TASK OBJECTIVE »
Return the line containing "The width and" together with every later line up to the end of the records, exactly and with no pictures; return nothing else.

MATERIAL FOR THIS EXERCISE »
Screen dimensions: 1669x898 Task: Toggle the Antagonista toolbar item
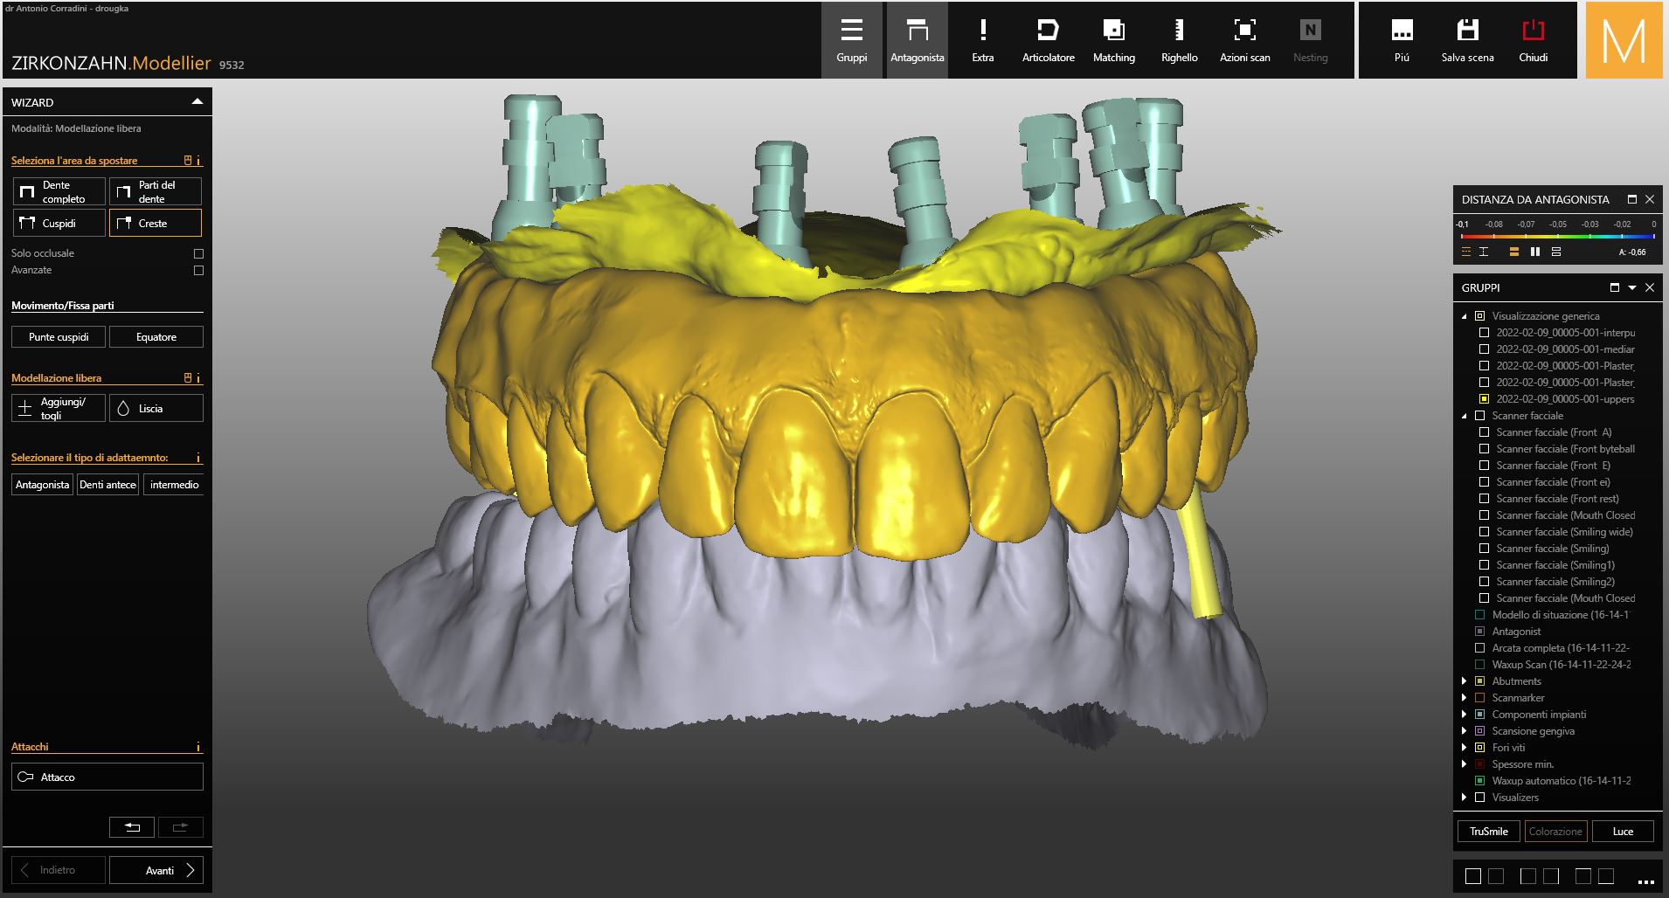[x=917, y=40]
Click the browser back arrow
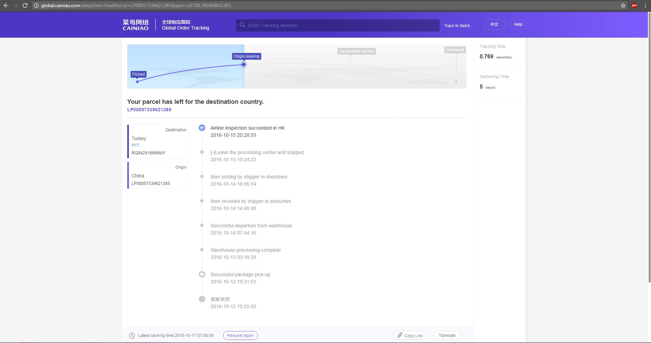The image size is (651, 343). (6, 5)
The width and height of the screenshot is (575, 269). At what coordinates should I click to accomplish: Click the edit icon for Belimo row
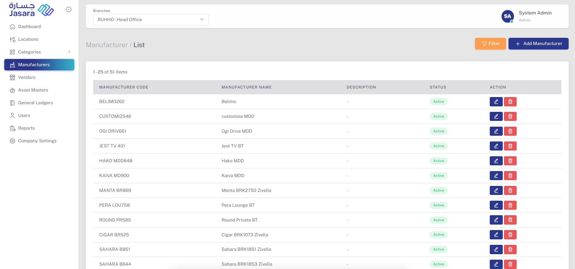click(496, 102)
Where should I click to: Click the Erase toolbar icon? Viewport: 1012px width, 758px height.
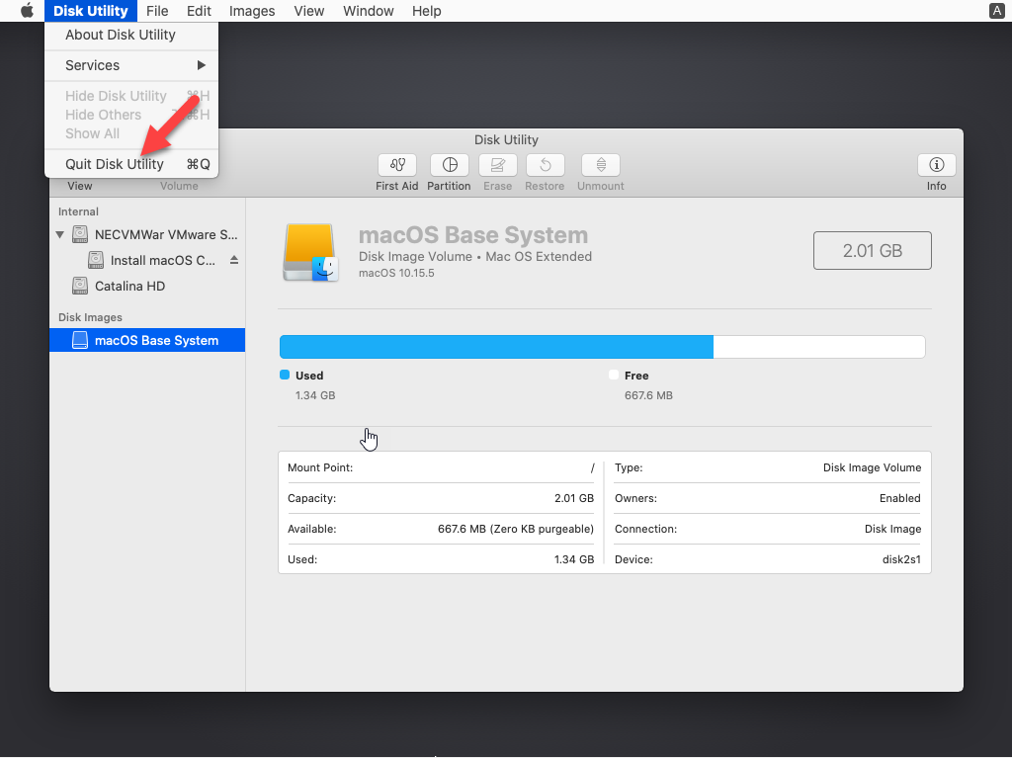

OUTPUT BELOW »
The width and height of the screenshot is (575, 269). At what coordinates should I click to accomplish: Click the edit icon for Belimo row
click(496, 102)
Where should I click to: Click the Erase toolbar icon? Viewport: 1012px width, 758px height.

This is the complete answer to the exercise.